Plasticity and stability in recurrent neural networks

Abstract

Over the past 30 years, Bienenstock-Cooper-Munro (BCM) [1] type learning rules have shaped our understanding of synaptic plasticity. While they excel at explaining the emergence of receptive fields and stimulus selectivity in networks with feed-forward architecture, their impact on recurrent scenarios is less distinctive. Here, we analyze general BCM-type synaptic plasticity rules with a homeostatic sliding threshold in the framework of recurrent networks of rate-based and spiking neurons. We begin by considering the effects of learning rate and homeostatic timescales on network stability in a non-linear firing rate model. We show how a sensible choice of timescales leads to stable weight dynamics, but other seemingly sensible parameter choices will inevitably lead to catastrophic run-away potentiation. We discuss under which conditions a stable fixed-point in a regime of Hebbian learning exists. We then study the network's response to perturbations and quantify the critical point whereupon network stability is compromised.
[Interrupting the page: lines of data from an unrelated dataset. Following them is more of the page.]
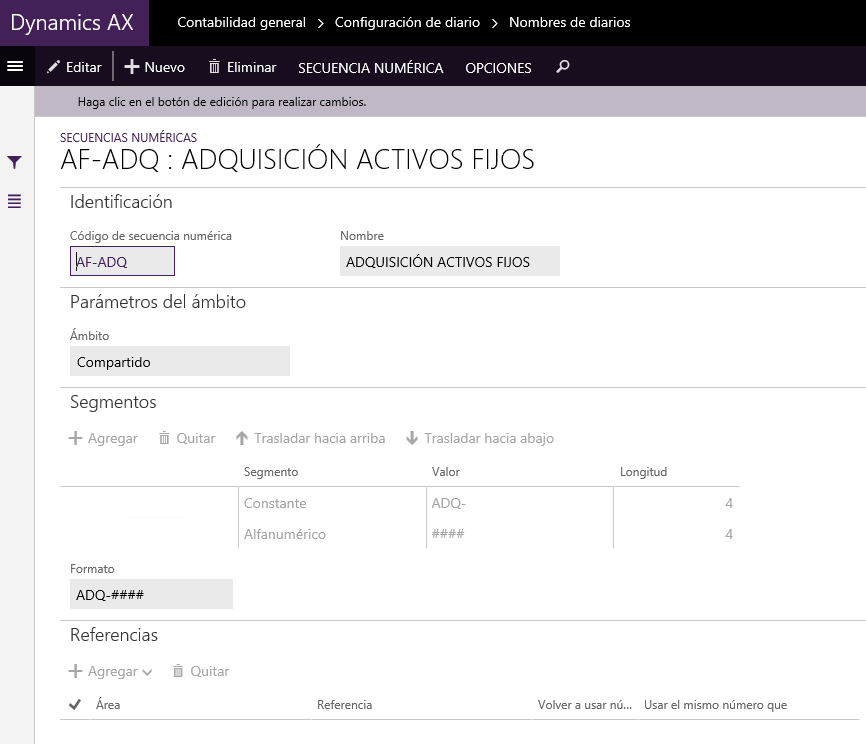Click the Editar pencil icon
This screenshot has height=744, width=866.
coord(53,67)
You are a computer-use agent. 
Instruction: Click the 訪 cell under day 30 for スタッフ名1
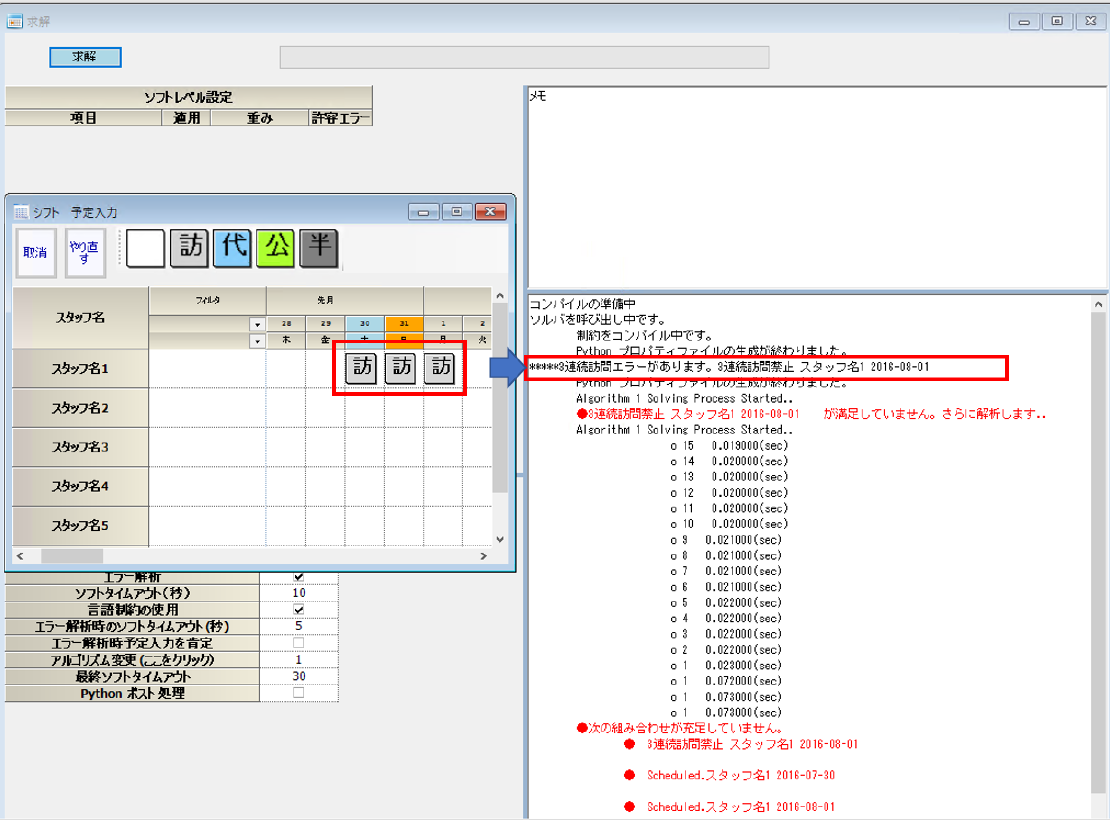coord(362,368)
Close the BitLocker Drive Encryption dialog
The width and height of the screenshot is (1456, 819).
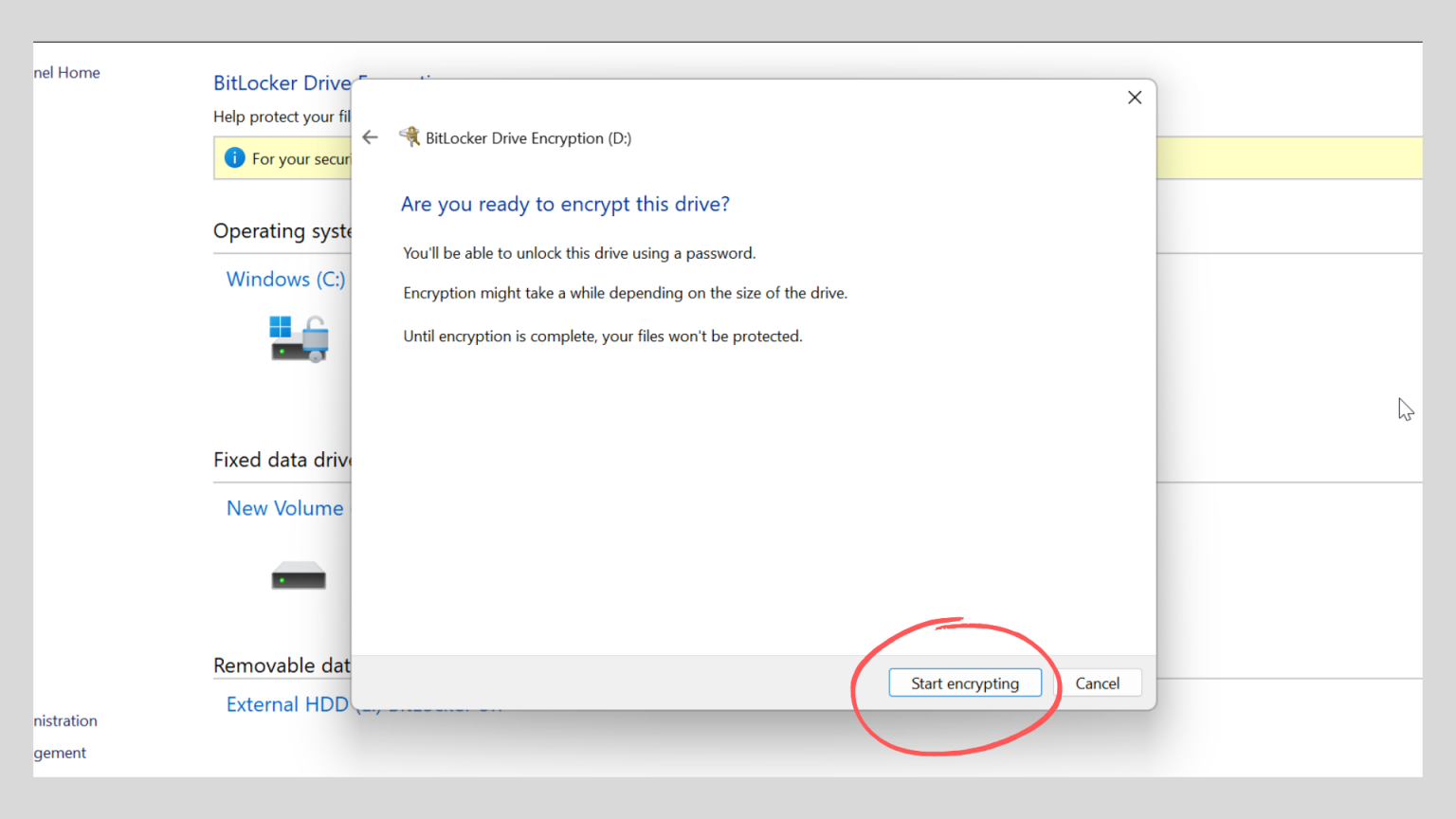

By viewing perturbation as a consequence of pattern storage in synaptic connections, we quantify the number of such patterns that can be learned safely in a given time. Our model could provide simple explanations as to why memory intake capacity is limited and why learning becomes increasingly inefficient during intensive learning periods. We confirm these findings in numerical simulations of spiking neural networks and show that our analytical results apply to synapses subject to additive triplet-STDP [2].